We did not confirm an association between SSRI use and LUTS in either gender. A recent large study by Wuerstle et al. found a significant association of antidepressant use with LUTS among men aged 45–69 years (OR = 1.36, 95% CI 1.29–1.44) [13]. This result [adjusted for benign prostatic hyperplasia (BPH) status] was similar in magnitude to our adjusted findings for men for SSRIs (Table 2) but was not further adjusted for comorbidities such as depressive symptoms and diabetes, which may explain the differences compared with our results. When minimally adjusted for age and race/ethnicity, our association for use of SSRIs without AAPs among men was also statistically significant (OR = 1.98, 95% CI 1.36–2.87, data not shown). In their analysis, Wuerstle et al. combined all antidepressants, which may further explain differences between our results. Other studies of SSRIs and related LUTS included nocturia (a symptom on the AUA/IPSS scale). A study of Swedish men and women found that both depression and SSRI use were significantly associated with nocturia (OR for SSRI use = 2.2, 95% CI 1.1–4.5) [14]. However, as with Wuerstle et al., the analysis was unadjusted for the influence of comorbid risk factors. Another study of nocturia conducted in Finland found antidepressants positively associated with nocturia (OR = 3.16, 95% CI 1.29–7.73) after multivariate adjustment, but only among men [38]. The subtypes of antidepressants studied were not defined. Finally, a recent longitudinal analysis found that men with depression at baseline were more likely to develop moderate to severe nocturia 5 years later, with an effect apparent only in those whose depression was not treated with drugs; antipsychotics were also not associated with incident nocturia. These results lend some support to the findings of our study by suggesting that the use of psychoactive medications does not cause incident nocturia among men [23].

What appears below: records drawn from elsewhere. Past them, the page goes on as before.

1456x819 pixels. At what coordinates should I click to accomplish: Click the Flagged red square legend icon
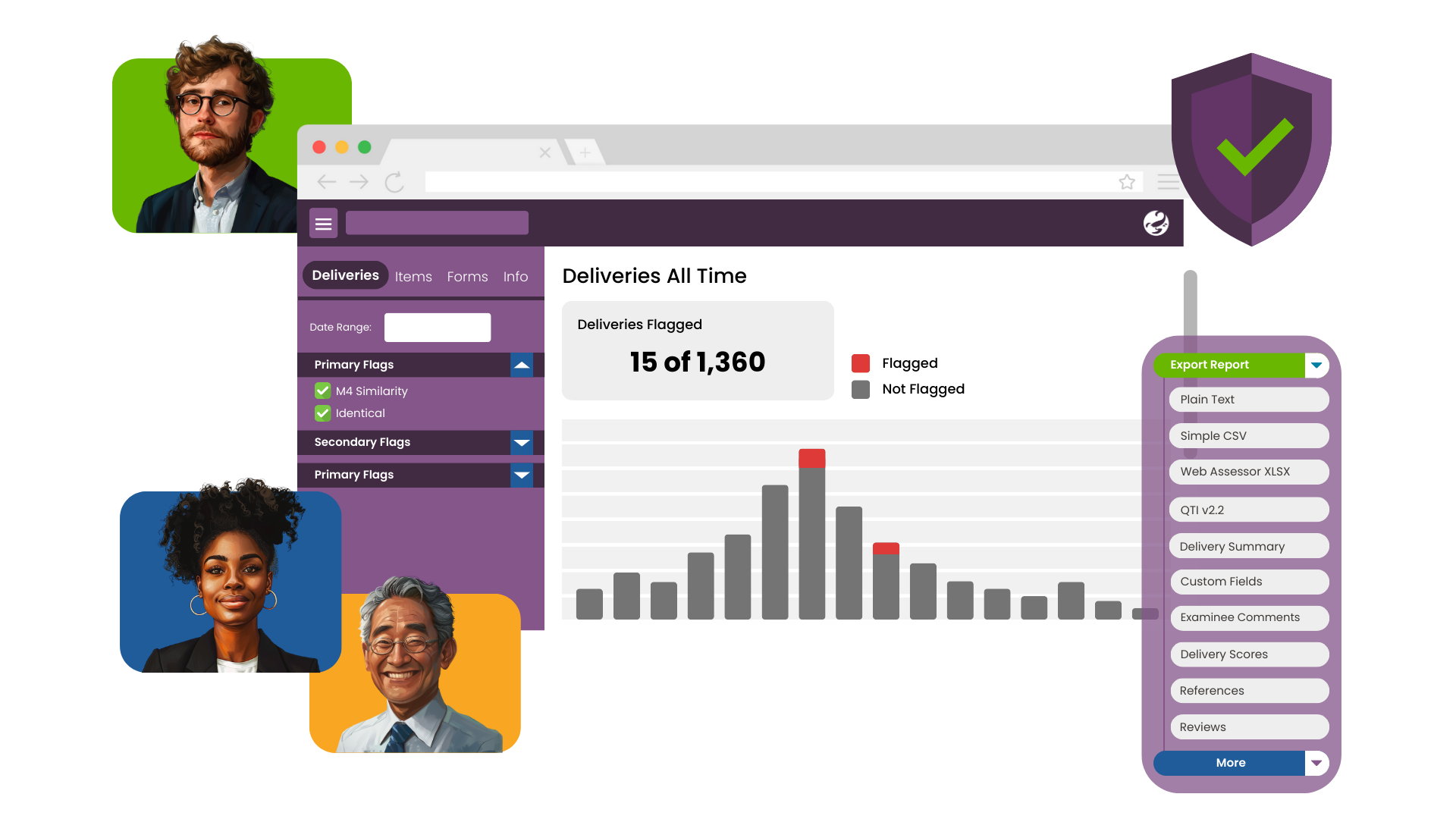click(859, 362)
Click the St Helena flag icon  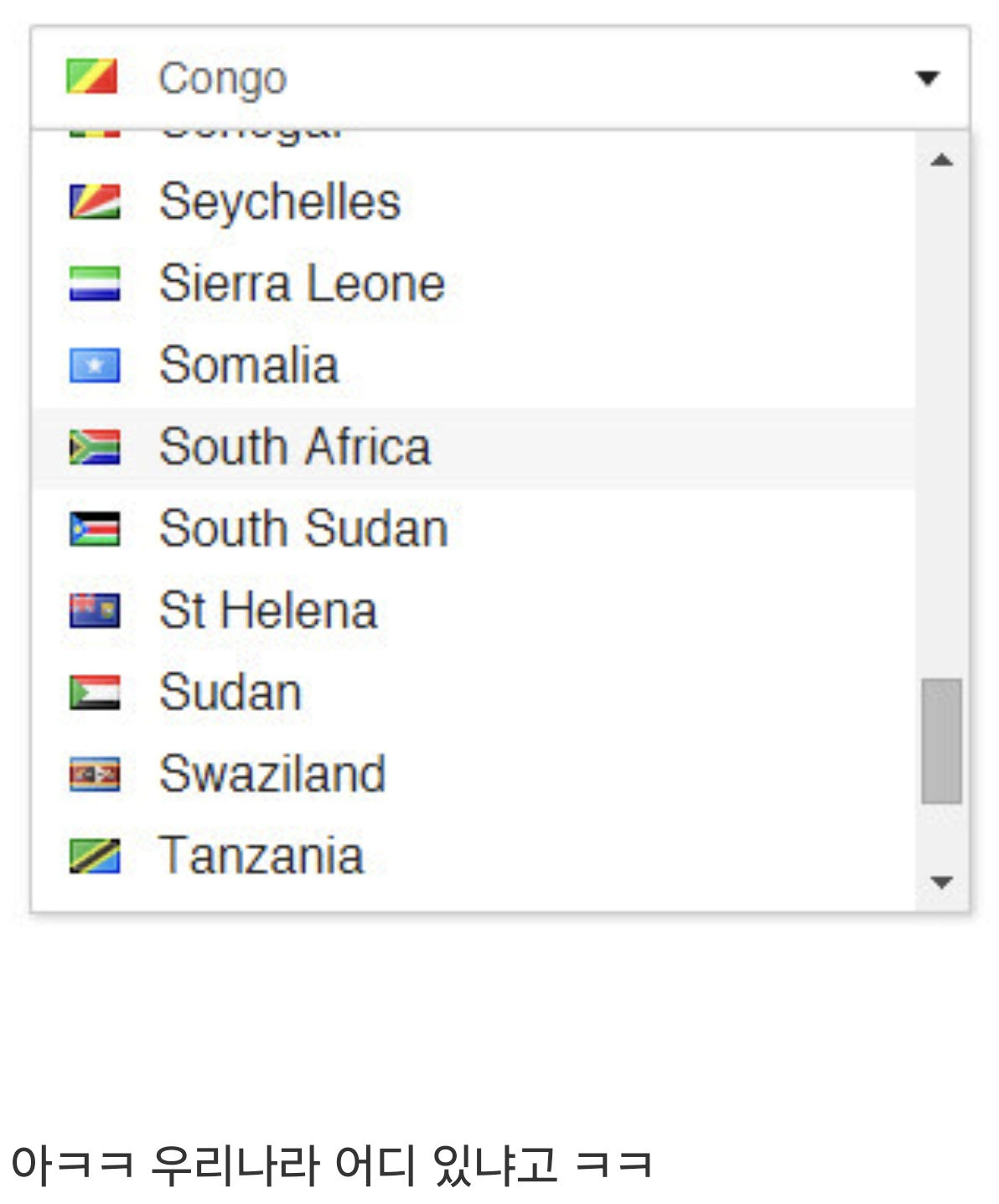pyautogui.click(x=94, y=610)

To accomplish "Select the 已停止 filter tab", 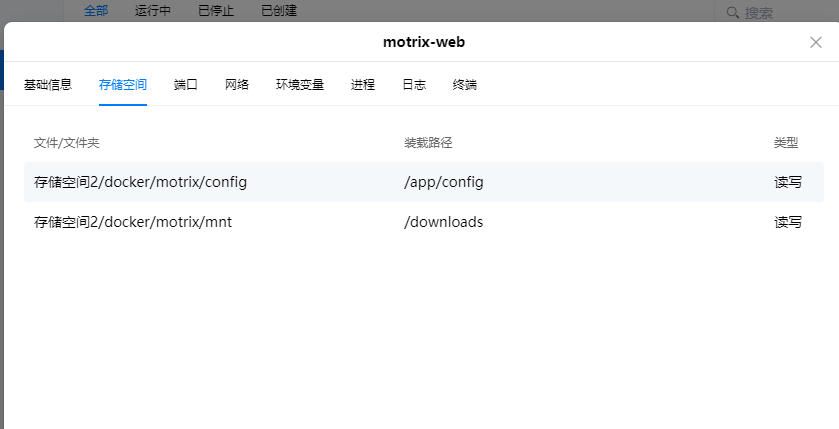I will point(216,11).
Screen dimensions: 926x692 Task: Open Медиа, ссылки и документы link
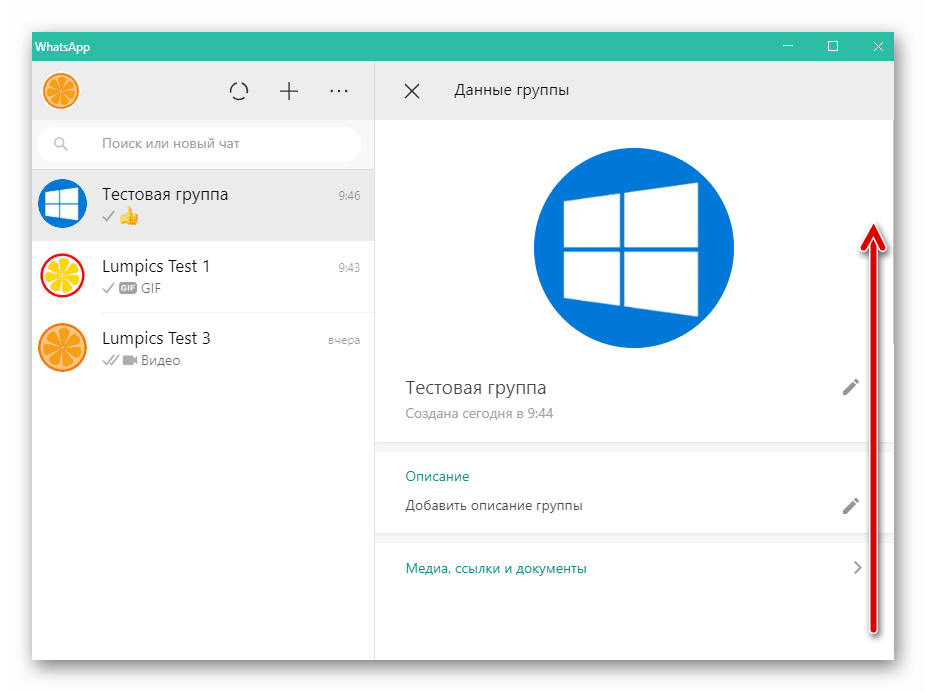click(x=495, y=569)
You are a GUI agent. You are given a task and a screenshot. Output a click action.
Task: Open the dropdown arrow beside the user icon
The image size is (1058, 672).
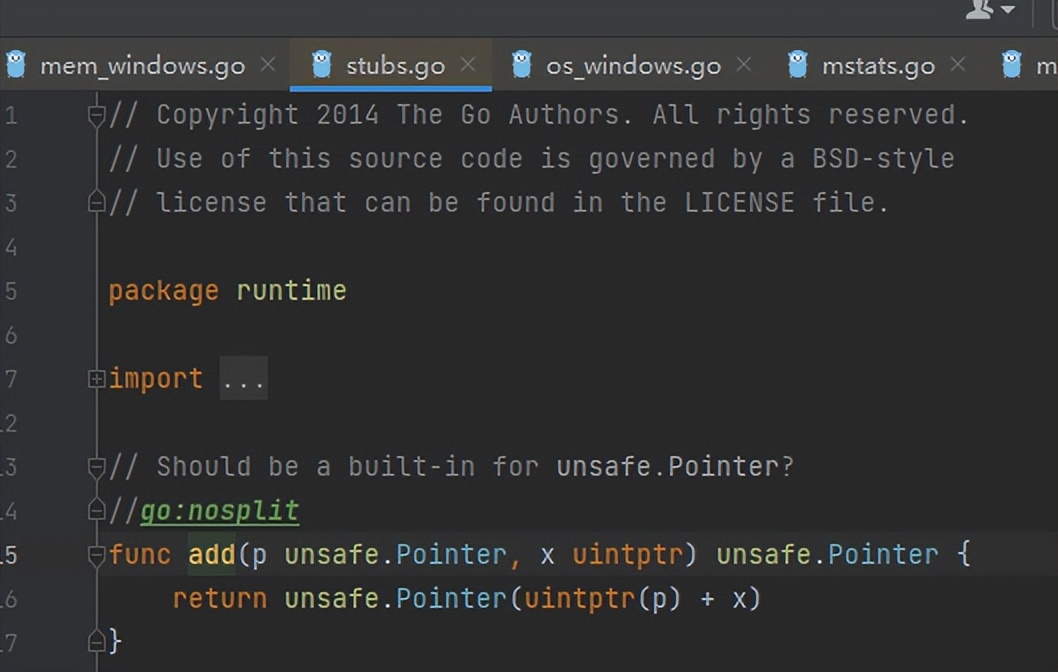click(1008, 9)
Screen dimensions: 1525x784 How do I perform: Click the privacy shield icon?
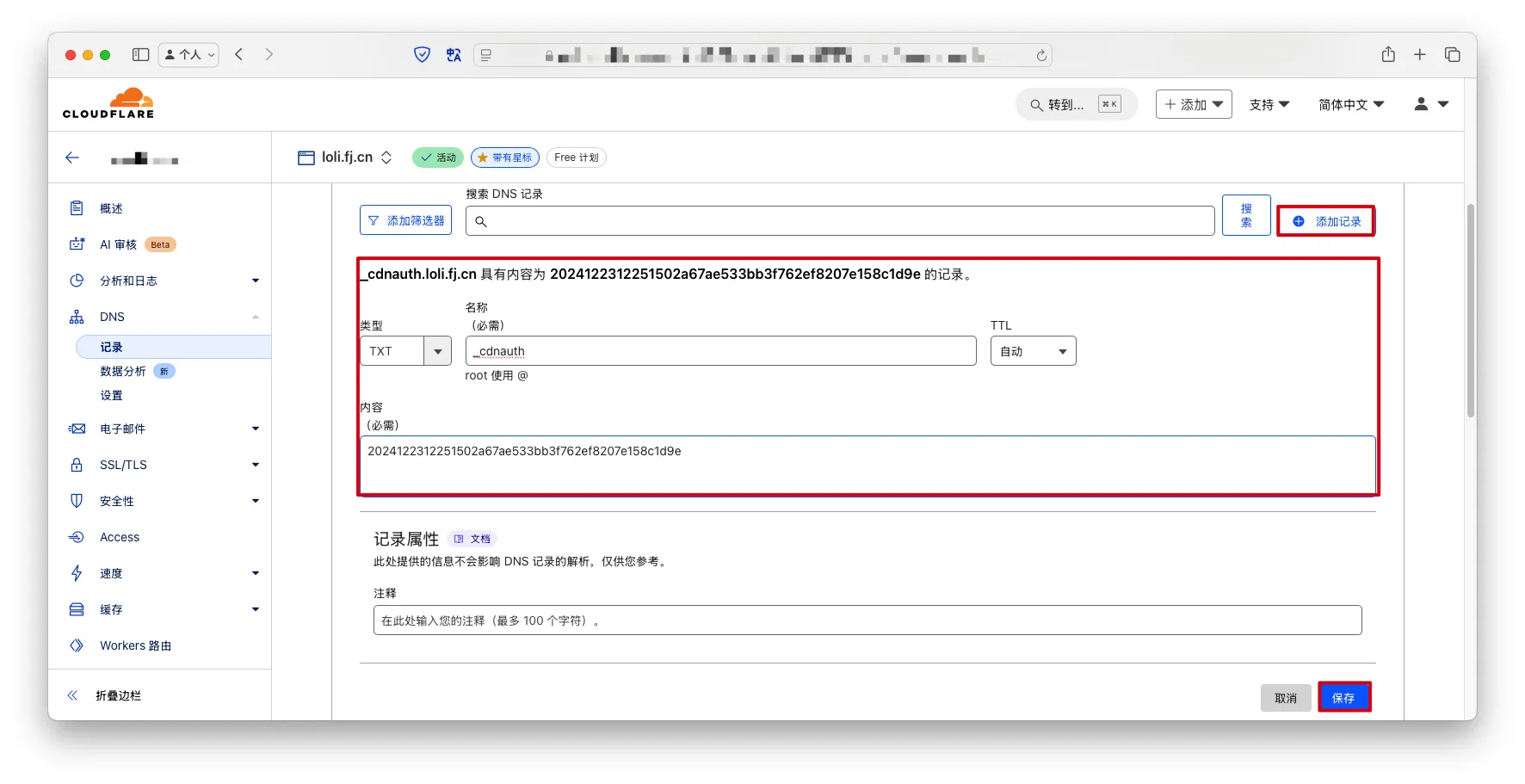click(422, 55)
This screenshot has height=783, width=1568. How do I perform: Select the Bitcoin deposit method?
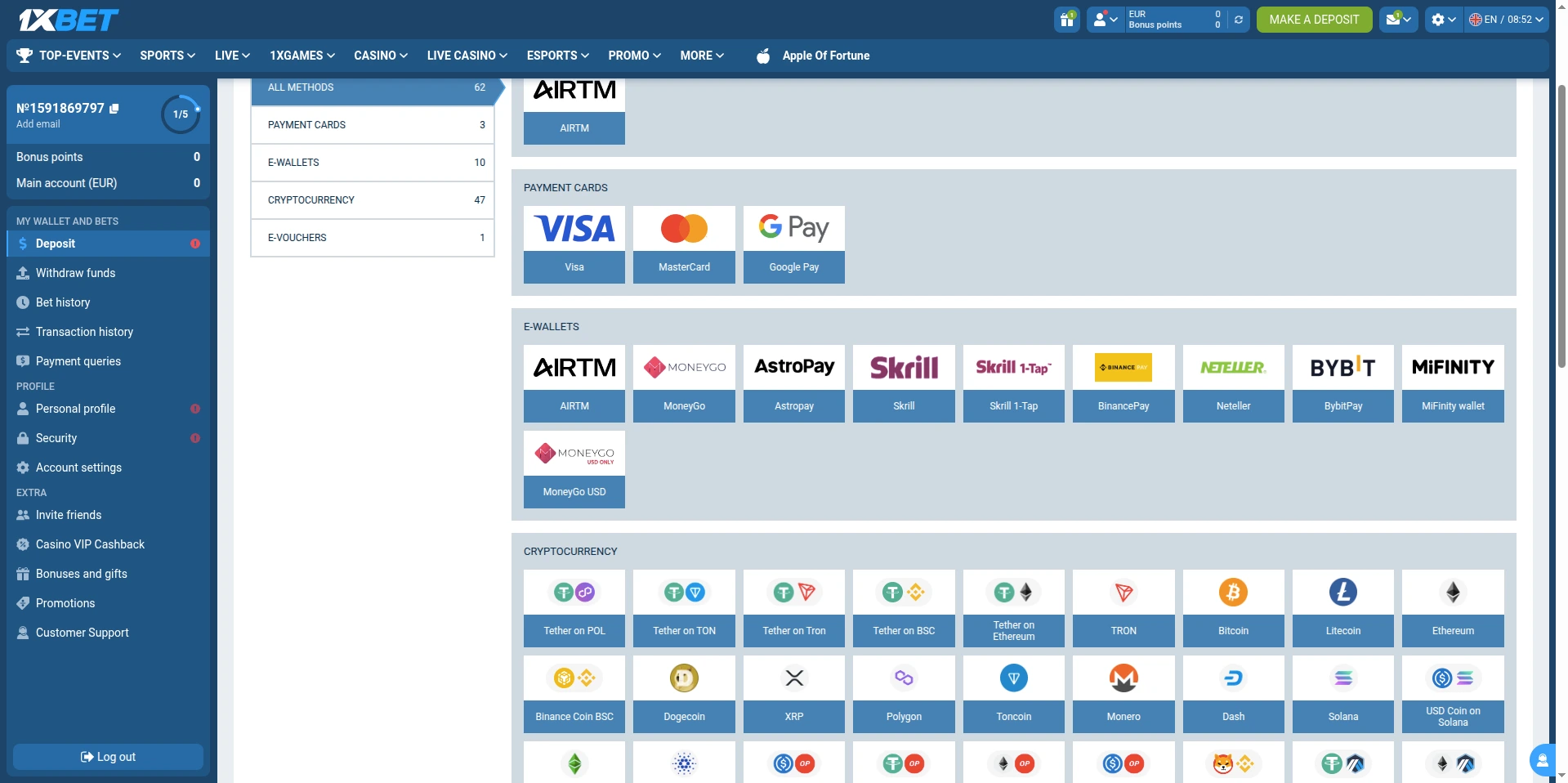(1233, 608)
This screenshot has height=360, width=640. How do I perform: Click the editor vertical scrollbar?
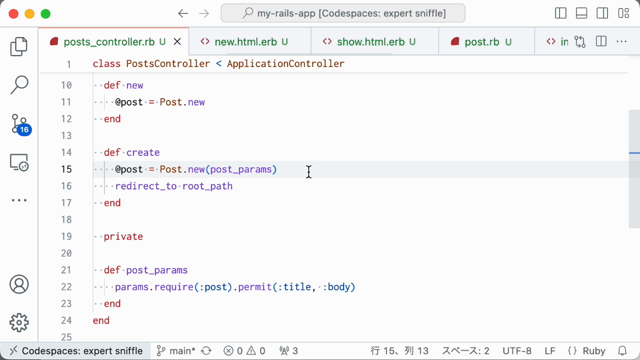[634, 169]
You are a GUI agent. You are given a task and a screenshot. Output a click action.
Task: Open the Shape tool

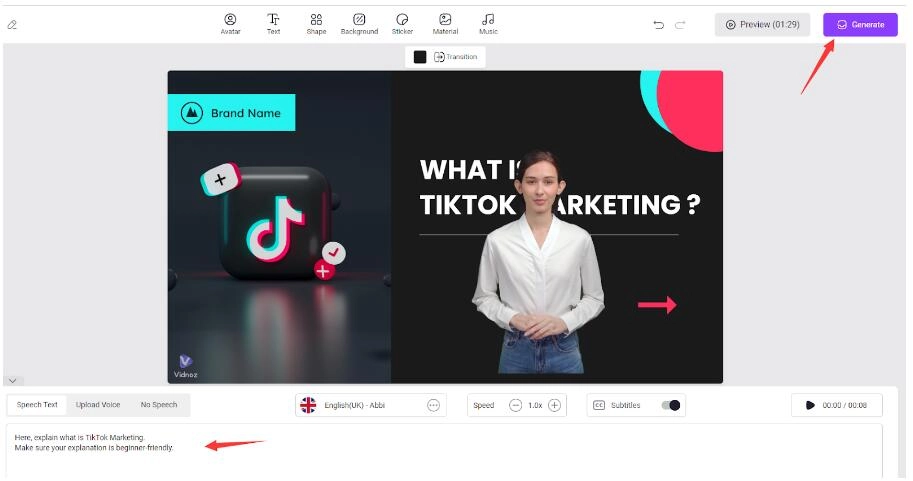[316, 24]

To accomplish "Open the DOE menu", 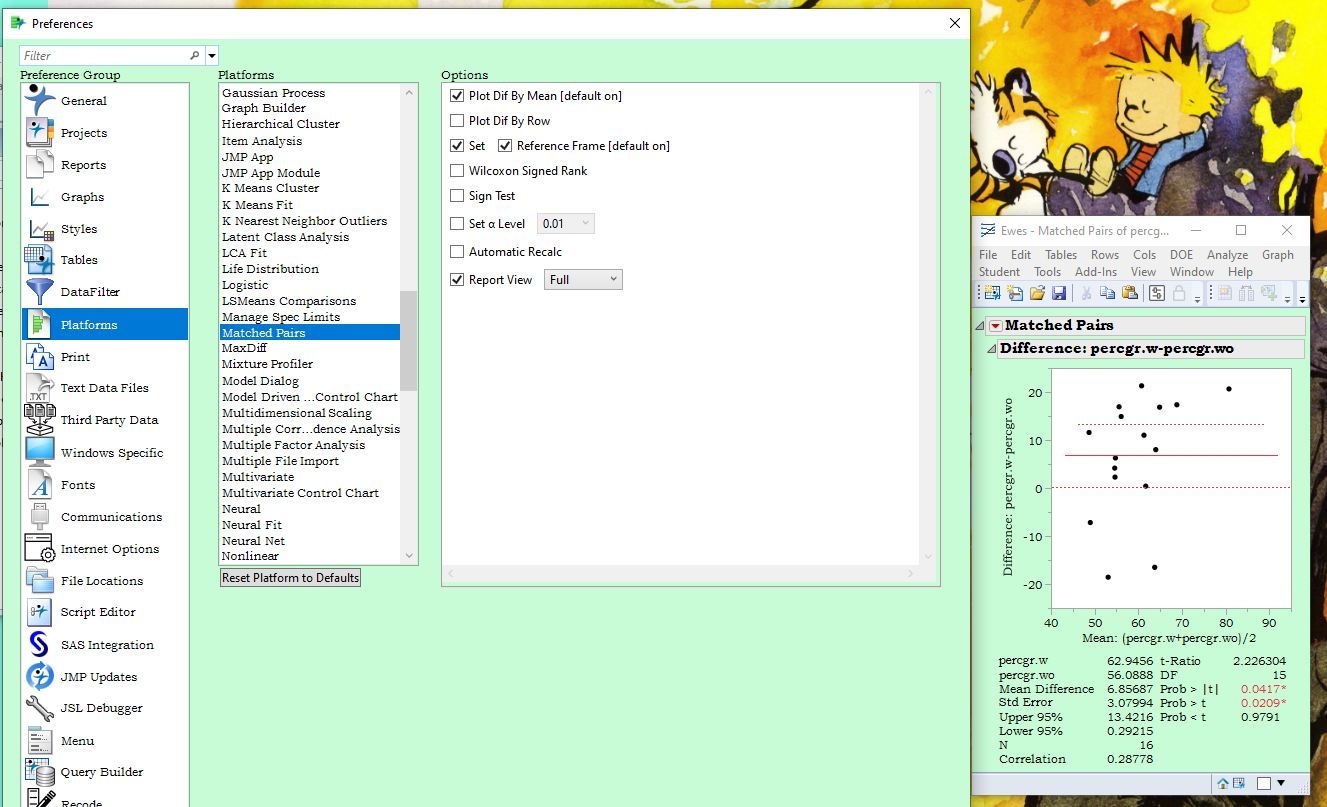I will point(1181,255).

Despite this population-based evidence, however, there are case reports of urinary disturbances associated with SSRI use [39], suggesting that unique effects may occur on an individual level. Each SSRI has a unique pharmacologic profile, and this could explain the opposing actions on voiding behavior reported in the literature, which range from urinary incontinence to retention [15]. Our analysis combined all SSRIs and potentially missed opposing drug effects. In addition to the cross-sectional analysis, our study is limited by a small number of exclusive users of AAPs. However, our grouping of AAP use with SSRI users may best represent patterns of real-world drug use. Our modeling results suggest that the chosen groupings in Table 1 were supported, considering that AAP use appeared to confer the association among women, whether with or without SSRIs. We did not consider dose or duration of use, and risk of adverse urologic effects may vary by these factors. There is also the potential for misclassification of depression, as severity may vary over time. Strengths of our study include inclusion of both genders, the ability to consider overlap with other medications, and the ability to adjust for a wide variety of known risk factors for LUTS. Our results provide some evidence that SSRIs are not associated with an increased prevalence of LUTS in the community. As our gender-specific results for the association of AAP use with increased prevalence of LUTS among women are novel, these findings should be further investigated.